Reminders are important, particularly if you think about-- it's one thing. I've talked to many practices that have a great process in place for making sure that someone gets a letter if they're not up to date. But then if you ask them what they do after that; they'll say- what do you mean? We sent a letter.

So when we talk about persistence with reminders it's not just making sure that people know they need to be screened, but that persistence is follow up. Did somebody who get the letters schedule a test or not, and if not, what are you going to do next? So we want you, in your practice, to talk and think about how they can notify a patient and the physician when screening and/or follow up is due and making sure that it's on both tracks; so that it's a clear cue to a physician that's something that can be important.

And also I think in this persistence; ensuring that your system tracks tests results and uses reminder prompts from both again, both patients and providers. These prompts can be very technical, something in electronic medical record. But we talked to clinics in the past who used things like post-it notes. They go through the file, and my favorite example from mammography is they used-- there's a clinic that used a pink post-it note if they found no evidence that a woman over 40 had had-- was up to date on mammograms, they put a pink post-it on the top of the file at the beginning of the day and then when the physician got the file, they saw that pink post-it and knew they should bring up mammography.

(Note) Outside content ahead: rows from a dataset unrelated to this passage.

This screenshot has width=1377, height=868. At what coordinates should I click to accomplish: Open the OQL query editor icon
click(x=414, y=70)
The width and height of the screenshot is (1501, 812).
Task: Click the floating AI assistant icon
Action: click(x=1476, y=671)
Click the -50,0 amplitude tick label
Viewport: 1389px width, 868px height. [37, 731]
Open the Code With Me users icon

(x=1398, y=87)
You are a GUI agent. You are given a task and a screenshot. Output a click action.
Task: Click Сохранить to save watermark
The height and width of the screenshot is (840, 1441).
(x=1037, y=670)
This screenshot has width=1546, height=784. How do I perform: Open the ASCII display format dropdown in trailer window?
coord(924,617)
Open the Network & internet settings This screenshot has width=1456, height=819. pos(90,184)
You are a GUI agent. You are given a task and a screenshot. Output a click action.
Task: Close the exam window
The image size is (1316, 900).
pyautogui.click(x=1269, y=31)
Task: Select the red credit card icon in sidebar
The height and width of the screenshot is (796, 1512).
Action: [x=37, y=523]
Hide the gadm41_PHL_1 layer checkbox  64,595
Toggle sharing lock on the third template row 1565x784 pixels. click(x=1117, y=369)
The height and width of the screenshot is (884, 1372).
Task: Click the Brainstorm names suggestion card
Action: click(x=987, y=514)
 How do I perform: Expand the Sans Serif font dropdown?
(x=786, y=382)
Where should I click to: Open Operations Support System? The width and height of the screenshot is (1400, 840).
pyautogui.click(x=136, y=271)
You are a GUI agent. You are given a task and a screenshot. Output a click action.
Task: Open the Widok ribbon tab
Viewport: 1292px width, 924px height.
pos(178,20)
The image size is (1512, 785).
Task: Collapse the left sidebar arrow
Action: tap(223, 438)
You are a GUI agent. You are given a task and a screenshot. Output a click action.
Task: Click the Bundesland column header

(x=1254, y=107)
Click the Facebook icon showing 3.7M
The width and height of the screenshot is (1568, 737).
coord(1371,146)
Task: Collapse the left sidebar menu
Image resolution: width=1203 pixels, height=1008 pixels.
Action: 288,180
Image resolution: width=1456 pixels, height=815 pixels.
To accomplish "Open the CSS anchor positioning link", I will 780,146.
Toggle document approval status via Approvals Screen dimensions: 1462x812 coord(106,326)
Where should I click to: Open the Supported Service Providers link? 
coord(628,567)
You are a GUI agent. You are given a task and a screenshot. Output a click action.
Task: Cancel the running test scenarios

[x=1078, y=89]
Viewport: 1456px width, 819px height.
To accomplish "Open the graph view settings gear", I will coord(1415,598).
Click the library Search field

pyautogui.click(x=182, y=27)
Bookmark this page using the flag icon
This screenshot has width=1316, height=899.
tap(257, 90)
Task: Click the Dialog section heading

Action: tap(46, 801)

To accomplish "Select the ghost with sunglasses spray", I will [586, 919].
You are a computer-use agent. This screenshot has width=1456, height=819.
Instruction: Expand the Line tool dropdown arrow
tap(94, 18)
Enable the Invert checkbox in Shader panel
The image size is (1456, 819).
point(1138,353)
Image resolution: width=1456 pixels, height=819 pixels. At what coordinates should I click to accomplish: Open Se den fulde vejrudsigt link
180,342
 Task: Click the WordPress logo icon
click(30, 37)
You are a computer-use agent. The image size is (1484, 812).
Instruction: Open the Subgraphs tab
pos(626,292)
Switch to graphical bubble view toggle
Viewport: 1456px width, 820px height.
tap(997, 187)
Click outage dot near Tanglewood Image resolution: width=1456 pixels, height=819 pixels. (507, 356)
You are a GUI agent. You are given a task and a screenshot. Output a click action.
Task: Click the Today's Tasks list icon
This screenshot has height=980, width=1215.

So think about not only cues or prompts you could do with your electronic record, but even just little things like that. And ask yourself what you can do to really make sure the system is as consistent and as built-out as possible. Physician and patient reminders, based on the literature and the anecdotes, really do increase compliance and it really helps achieve higher screening rates. We encourage you to actively monitor whether screening and necessary follow-up tests are completed in a timely manner. And really if you don't have a good plan to begin with or a good evaluation on the back end, it's hard for those reminders to be as consistent and persistent as we would like them to be. Next slide?